→ Data for this task
◆ ◆ ◆
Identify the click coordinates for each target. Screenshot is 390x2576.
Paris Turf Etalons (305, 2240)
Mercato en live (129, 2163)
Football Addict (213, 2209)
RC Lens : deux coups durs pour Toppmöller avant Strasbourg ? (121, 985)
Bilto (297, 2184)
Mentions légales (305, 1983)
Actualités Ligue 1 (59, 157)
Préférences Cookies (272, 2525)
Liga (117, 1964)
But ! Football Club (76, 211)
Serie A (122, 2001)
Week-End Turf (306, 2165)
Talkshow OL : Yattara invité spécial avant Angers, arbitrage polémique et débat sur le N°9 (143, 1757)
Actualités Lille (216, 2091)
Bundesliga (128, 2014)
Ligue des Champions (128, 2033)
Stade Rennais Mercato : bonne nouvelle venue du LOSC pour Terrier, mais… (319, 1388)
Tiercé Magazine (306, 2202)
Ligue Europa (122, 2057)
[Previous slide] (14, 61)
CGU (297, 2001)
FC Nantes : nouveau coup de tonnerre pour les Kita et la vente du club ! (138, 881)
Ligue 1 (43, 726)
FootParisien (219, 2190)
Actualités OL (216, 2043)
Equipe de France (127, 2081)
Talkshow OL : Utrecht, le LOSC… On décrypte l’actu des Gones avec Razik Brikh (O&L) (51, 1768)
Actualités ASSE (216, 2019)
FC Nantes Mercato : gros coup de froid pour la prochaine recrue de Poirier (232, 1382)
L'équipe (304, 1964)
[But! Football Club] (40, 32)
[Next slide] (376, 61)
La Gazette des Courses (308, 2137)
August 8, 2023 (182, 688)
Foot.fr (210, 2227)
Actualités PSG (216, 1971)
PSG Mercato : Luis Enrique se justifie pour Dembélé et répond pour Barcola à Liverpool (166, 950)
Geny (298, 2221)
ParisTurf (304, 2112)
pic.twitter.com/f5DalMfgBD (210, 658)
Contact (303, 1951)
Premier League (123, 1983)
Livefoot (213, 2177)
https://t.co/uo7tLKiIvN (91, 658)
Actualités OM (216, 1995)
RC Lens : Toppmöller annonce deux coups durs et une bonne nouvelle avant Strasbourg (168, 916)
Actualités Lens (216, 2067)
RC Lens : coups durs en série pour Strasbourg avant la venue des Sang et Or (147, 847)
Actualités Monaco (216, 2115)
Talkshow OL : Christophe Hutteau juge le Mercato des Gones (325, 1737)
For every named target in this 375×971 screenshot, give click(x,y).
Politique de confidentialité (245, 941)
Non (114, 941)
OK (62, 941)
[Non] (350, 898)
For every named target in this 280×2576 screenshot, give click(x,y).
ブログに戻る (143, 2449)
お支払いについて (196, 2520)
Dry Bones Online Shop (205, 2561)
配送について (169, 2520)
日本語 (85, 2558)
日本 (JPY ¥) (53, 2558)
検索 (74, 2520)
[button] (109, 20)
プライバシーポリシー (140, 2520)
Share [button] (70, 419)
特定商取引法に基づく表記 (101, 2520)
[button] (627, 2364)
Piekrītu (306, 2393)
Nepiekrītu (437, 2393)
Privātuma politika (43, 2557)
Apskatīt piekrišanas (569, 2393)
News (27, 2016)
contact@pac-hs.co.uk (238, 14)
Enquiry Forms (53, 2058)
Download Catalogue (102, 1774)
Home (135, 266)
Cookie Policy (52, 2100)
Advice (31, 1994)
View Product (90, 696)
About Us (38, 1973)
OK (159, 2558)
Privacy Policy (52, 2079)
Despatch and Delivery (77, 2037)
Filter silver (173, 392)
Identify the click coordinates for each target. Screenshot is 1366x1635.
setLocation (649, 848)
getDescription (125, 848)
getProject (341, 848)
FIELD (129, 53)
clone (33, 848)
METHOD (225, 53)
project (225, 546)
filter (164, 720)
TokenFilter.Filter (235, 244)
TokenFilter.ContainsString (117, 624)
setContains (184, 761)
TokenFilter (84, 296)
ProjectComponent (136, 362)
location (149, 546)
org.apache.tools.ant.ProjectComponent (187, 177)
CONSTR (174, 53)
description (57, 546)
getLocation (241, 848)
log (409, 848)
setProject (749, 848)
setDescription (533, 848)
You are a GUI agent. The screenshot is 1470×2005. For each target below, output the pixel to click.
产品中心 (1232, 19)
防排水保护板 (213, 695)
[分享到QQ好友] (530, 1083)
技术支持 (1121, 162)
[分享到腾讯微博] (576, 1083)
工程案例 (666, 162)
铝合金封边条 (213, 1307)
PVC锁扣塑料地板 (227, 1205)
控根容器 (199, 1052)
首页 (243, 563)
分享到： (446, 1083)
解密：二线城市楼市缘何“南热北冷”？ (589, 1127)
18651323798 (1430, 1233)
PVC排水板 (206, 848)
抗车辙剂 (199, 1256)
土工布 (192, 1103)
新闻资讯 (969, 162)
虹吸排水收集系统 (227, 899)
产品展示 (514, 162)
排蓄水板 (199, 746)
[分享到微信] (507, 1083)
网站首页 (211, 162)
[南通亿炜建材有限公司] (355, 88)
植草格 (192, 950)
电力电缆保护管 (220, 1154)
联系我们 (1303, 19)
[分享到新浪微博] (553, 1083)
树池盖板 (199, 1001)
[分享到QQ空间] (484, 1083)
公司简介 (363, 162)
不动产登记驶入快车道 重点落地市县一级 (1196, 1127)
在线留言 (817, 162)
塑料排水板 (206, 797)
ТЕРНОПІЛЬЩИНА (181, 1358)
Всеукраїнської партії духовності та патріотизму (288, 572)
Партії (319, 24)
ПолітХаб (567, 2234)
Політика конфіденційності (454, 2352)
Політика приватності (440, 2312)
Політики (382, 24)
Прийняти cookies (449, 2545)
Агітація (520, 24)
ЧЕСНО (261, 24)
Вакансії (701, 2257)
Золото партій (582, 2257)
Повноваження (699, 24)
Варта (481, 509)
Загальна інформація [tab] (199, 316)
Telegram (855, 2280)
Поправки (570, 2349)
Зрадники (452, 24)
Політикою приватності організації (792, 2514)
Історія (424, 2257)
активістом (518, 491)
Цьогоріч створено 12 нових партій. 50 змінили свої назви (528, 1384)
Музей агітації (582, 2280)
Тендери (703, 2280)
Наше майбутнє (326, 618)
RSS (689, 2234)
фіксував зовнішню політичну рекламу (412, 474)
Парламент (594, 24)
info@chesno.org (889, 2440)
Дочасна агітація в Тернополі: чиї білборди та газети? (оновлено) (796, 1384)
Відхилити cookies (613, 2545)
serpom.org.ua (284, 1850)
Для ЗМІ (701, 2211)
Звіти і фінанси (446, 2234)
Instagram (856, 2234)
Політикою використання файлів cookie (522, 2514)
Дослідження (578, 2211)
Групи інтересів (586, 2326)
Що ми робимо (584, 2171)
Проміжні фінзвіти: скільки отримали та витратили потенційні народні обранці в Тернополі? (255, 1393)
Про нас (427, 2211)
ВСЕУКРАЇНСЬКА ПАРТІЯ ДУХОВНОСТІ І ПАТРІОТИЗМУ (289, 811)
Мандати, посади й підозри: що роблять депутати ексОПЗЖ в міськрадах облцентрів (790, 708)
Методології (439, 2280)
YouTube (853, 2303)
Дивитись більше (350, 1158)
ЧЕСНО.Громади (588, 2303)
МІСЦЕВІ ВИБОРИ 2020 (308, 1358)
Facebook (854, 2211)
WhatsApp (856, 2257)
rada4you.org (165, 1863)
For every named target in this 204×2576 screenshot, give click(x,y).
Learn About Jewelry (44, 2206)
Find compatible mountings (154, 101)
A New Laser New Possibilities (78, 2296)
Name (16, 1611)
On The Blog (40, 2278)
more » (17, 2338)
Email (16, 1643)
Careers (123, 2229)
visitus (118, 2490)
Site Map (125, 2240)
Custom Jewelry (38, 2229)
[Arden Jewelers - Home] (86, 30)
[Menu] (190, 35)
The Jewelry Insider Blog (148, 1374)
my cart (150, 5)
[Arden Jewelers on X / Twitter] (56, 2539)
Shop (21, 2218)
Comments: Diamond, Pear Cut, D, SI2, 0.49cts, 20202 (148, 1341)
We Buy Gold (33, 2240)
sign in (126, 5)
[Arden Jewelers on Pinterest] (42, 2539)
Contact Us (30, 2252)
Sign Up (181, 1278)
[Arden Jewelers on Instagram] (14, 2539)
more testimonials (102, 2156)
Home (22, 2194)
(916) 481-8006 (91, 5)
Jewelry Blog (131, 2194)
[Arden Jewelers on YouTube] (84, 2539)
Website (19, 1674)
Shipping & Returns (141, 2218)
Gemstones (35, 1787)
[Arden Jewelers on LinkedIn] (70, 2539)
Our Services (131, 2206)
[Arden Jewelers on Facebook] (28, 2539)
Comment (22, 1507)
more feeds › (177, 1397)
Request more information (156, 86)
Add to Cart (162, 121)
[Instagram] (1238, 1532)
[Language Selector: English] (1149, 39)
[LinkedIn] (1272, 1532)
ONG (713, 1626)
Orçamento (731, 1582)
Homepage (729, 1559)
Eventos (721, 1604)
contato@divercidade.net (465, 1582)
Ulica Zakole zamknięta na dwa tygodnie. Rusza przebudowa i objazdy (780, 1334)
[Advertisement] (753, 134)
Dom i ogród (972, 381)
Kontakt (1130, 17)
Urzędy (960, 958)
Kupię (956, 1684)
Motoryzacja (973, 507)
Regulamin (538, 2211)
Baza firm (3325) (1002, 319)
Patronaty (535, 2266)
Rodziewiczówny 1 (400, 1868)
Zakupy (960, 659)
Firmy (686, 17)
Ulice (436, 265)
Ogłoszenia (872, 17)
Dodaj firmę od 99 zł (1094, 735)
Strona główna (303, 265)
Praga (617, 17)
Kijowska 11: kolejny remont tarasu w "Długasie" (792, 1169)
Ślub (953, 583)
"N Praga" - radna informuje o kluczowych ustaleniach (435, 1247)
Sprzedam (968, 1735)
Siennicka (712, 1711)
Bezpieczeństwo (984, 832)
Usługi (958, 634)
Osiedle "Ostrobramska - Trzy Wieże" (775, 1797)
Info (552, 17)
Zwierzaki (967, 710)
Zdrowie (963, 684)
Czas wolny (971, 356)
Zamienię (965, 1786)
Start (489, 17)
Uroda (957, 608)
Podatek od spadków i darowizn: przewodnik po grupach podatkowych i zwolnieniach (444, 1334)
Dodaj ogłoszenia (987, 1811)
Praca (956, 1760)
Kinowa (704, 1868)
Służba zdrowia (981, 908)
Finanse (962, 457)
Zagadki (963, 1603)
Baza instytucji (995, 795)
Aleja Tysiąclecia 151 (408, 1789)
◆ ◆ ◆
→ The problem
Above are the records; from them, give again exactly the lines from the one containing "Download Catalogue (102, 1774)" to the one containing "CONSTR (174, 53)", both lines included, and nothing more.

→ Answer to this task
Download Catalogue (102, 1774)
Home (135, 266)
Cookie Policy (52, 2100)
Advice (31, 1994)
View Product (90, 696)
About Us (38, 1973)
OK (159, 2558)
Privacy Policy (52, 2079)
Despatch and Delivery (77, 2037)
Filter silver (173, 392)
Identify the click coordinates for each target. Screenshot is 1366x1635.
setLocation (649, 848)
getDescription (125, 848)
getProject (341, 848)
FIELD (129, 53)
clone (33, 848)
METHOD (225, 53)
project (225, 546)
filter (164, 720)
TokenFilter.Filter (235, 244)
TokenFilter.ContainsString (117, 624)
setContains (184, 761)
TokenFilter (84, 296)
ProjectComponent (136, 362)
location (149, 546)
org.apache.tools.ant.ProjectComponent (187, 177)
CONSTR (174, 53)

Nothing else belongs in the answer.